J. C. FERGUSON, farmer and stock-raiser, P. O. New Pittsburg, was born in Boone County, Ind., December 10, 1837, and was indentified[sic] there with the farming industry till 1865, when he located in Winona County, Minn., and carried on farming there till 1870. He then came here and located upon his present place, which he has improved to its present condition. It contains 160 acres of valuable land, is well fenced, watered and stocked, and has good buildings, an eight-acre orchard containing a nicely assorted variety of fruits. On December 24, 1858, he married Miss Emarine Kersey, of his native place. They have three sons and two daughters--William F., Elmer B., Charlie W., Ida Spencer and Hortense. The family are members of the Missionary Baptist Church. He has served upon the School Board of his district here and has been active in other local official positions.

FRANK R. GRAY, farmer and operator in coal mining, P. O. Litchfield, was born in Butler County, Ky., November 8, 1845. At the age of sixteen he enlisted in the Twelfth Kentucky Cavalry and did active service till the end of the war, when he was honorably discharged. After the war he returned home, but was unable to do active work for a year, on account of his disabilities, received during his war service, through wounds and exposure. He, however, engaged in coal mining there, but in 1867 he came here and has been actively engaged at his present industry since. On April 10, 1873, he married Miss Parmelia Jane Harmon, who was born in Iowa and reared in Missouri. They have two sons and two daughters--William Peter, George Washington, Sarah Alice and Mary. The family holds to the religion of the Methodist Episcopal Church. He is a member of the A., F. & A. M. society. He has ten acres of valuable coal land, and carries on his farming operations upon his old farm, which he lately traded for this coal land.

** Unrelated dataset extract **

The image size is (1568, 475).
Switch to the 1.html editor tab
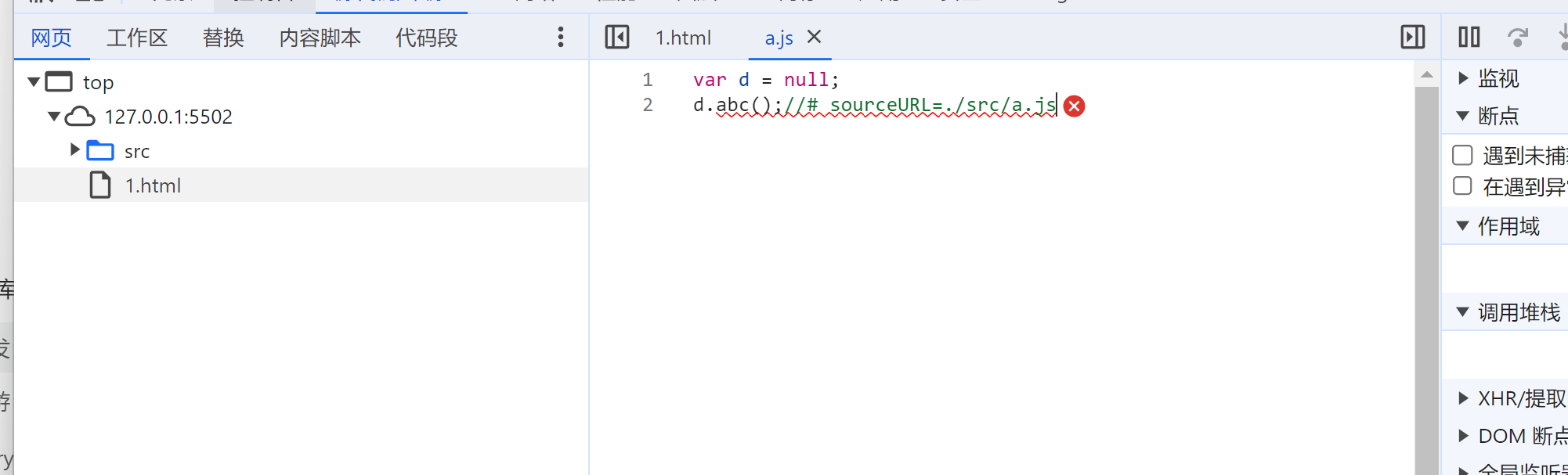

ANSIL H. GARDNER, farmer and stock-raiser, P. O. New Pittsburg, was born in Oswego County, N. Y., August 6, 1836, and was identified there with the cooperage business, latterly spending seven years of his life in connection with the Erie Canal. In 1870, he came to Kansas and located upon his present place of 200 acres, which he has improved from a raw prairie to what it now is. It is well fenced, watered and stocked, has nice buildings and an orchard of a well assorted variety of fruits. He married, January 1, 1864, Miss Sarah E. Wright, of his native place. They have one son, Herme Vree. Harvey Wright, father-in-law of the above, is a native of Oswego County, N. Y., where he was for many years extensively engaged in farming. He latterly engaged in grain dealing in Buffalo and operated in that industry actively for three years, locating here with his only child, Mrs. Gardner, in 1870. In 1878, July 1st, Mrs. Wright passed away from this life, and is buried in the Black Jack Cemetery, Missouri.